# Lunge Line Help????



## mls

For a breed show futurity?


----------



## cowgirlfitzy

Probably more like open shows and maybe a local paint or pinto show. Not for congress or world or anything. 

Its like training for pleasure but with no saddle right? You want smooth consistant gaits, level topline, and stuff???

Do you use side reins or anything? 

Just to make sure it 1 minute 30 secs right? 45 secs on each side? How long do you typically show each gait? or show the best one slightly longer???


----------



## Midwest Paint

Typically in Lunge Line classes (well, for APHA) the horse is required to circle the demonstrator on a line, through its natural gates, one at a time. Then the horse is brought to a stop, turned around and run through each of the gates again.

With the APHA gates, you have a circle of a walk, then followed by a trot and then a canter. Once each of the gates have been demonstrated, the horse is stopped (facing in upon stop demonstrates attention, not required but plays out nicely), then circled the other direction through them. Equipment we usually use are the show halter, a lead line (cloth or leather matching) and a crop or whip. With the crop or whip, the idea is to not strike the horse but drive. Striking can make some judges view the demonstration negatively. You can gives commands by either voice, noise or any signal that you have trained yours to do.

Judges look for moving confirmation, ease of transition between gates, and confidence of both horse and demonstrator.


----------



## Flyinghigh12

That's pretty cool actually. I've never heard of a class like that.


----------



## cowgirlfitzy

Yea I found a judging score card on it and looks like they judge the how the horse circles too. Like if they remain the same distance out. 

I'm gonna give it try.


----------



## LovesPaints

*Lunge Line Info*

Where did you find the score card information? I am soooooooooo new to any of this but I have a Paint yearling that needs to be shown and I've never done any of this before. Also, do I need to make sure she is completely shed out before showing her in an early spring show even though it is still cold?

How long does the lunge line need to be? What about color of the line? Does that matter? What do I have to wear?
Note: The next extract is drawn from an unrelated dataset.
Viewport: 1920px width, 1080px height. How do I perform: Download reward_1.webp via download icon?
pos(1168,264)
Soooo many questions!


----------



## toosleepy

http://www.nsba.com/images/stories/pdf_files/rulebook.pdf its about page 109, tells you everything.
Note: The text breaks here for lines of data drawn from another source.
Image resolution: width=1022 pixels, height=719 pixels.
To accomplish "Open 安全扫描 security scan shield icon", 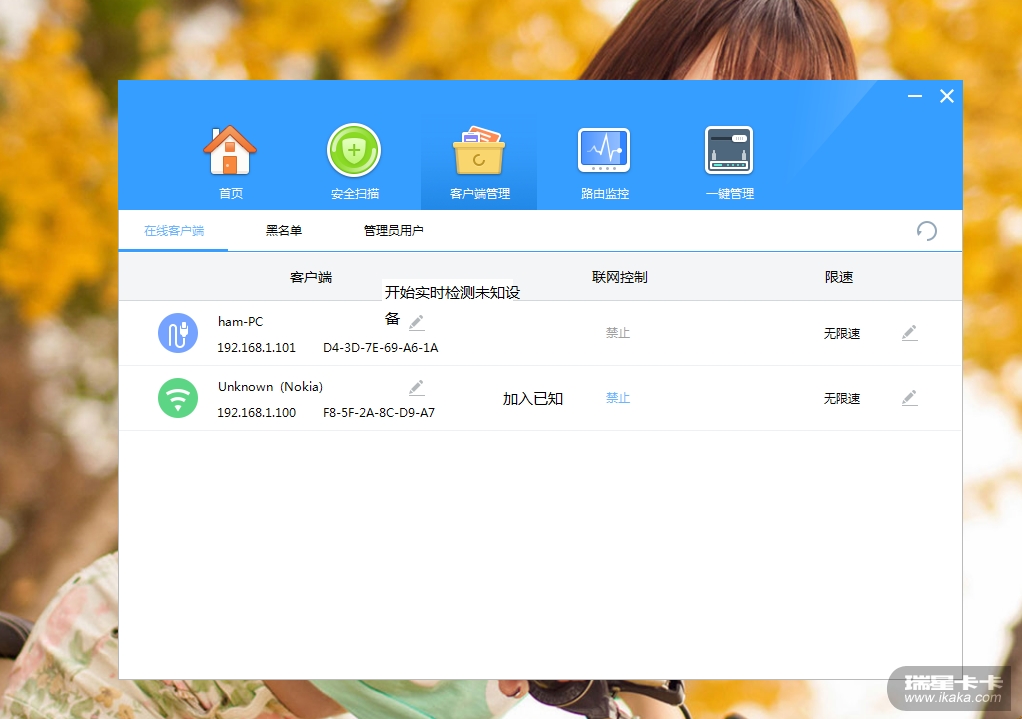I will [x=354, y=152].
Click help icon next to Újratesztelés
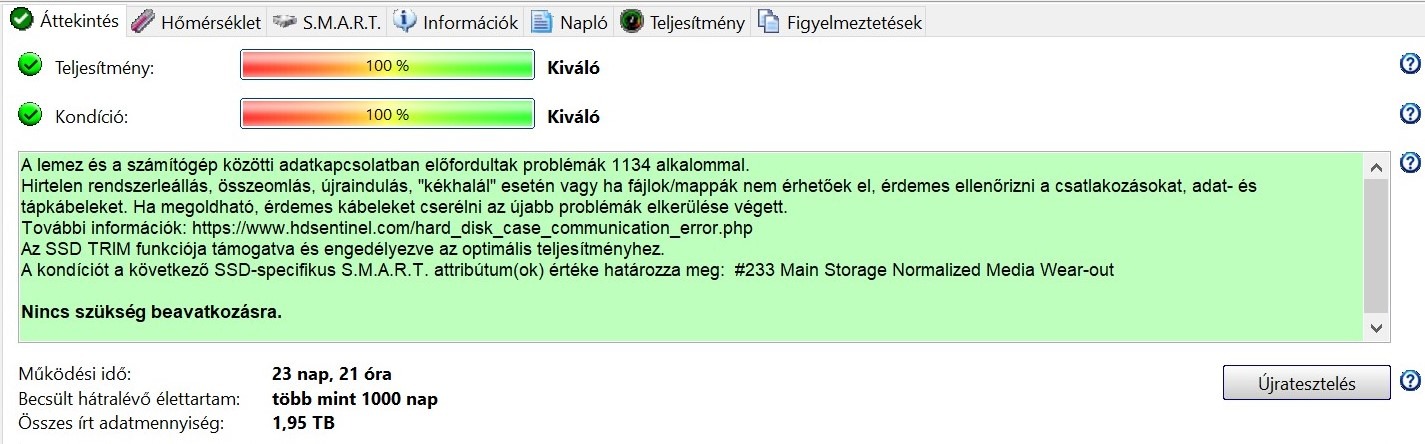The height and width of the screenshot is (444, 1425). pyautogui.click(x=1410, y=381)
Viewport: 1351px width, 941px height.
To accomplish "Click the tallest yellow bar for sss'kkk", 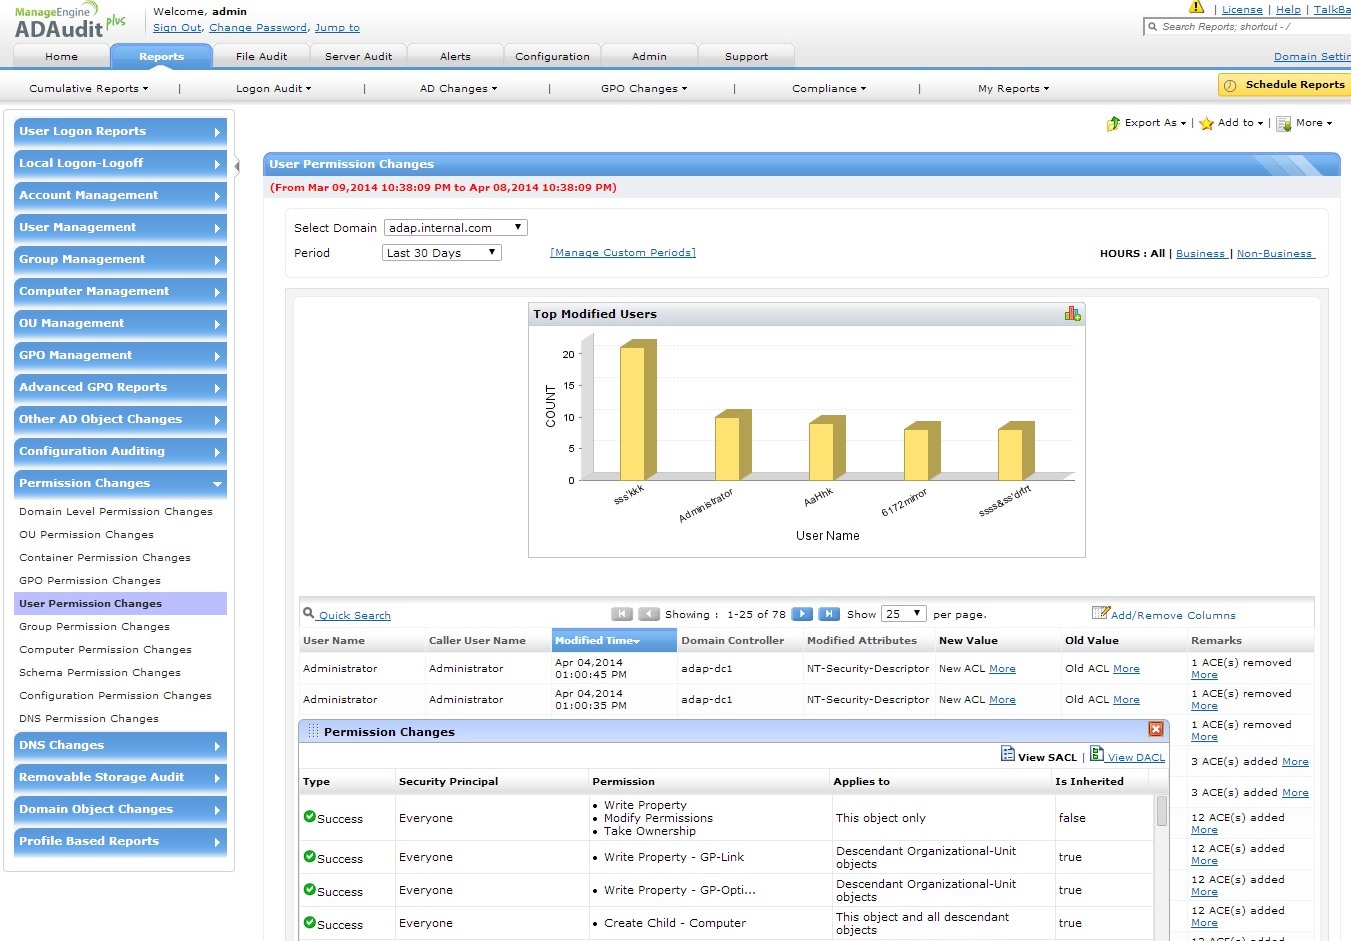I will [x=634, y=412].
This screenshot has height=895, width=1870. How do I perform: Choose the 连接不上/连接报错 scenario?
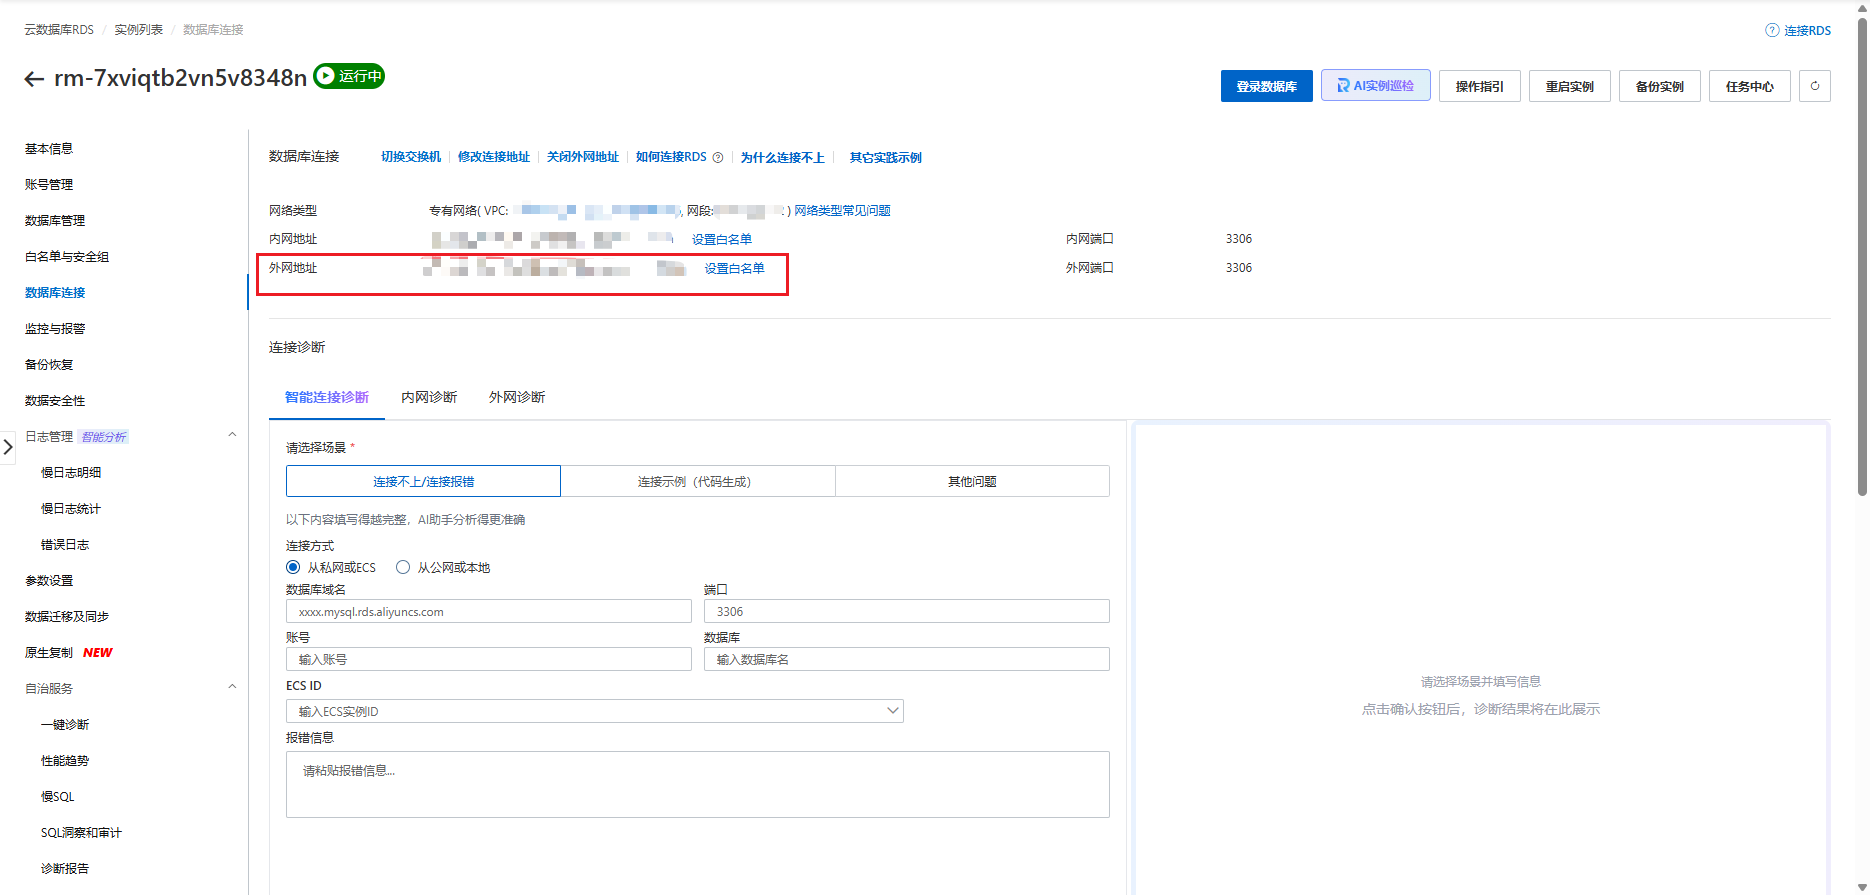click(423, 481)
i'd try to have her all shed out, helps with the overall appearance. the lunge line can be parachute chord black, or you can get a horse hair one, or if the horse is english you can have a plain leather one.


----------



## cowgirlfitzy

Aww toosleepy he is so pretty! I know I've seen alot pictures of him but he is pretty!

Lovespaints: I think I found it on the IBHA website. I will try to find the link.


----------



## toosleepy

thanks, can you belive that was him as a yearling? he was already 15.2 hands. its alot of fun but alot of work too.


----------



## cowgirlfitzy

Thats crazy! He was bigger as a yearling then my horse is now! I don't think I'm helping that person anymore anyways. I decided that I want to keep my amatuer card!


----------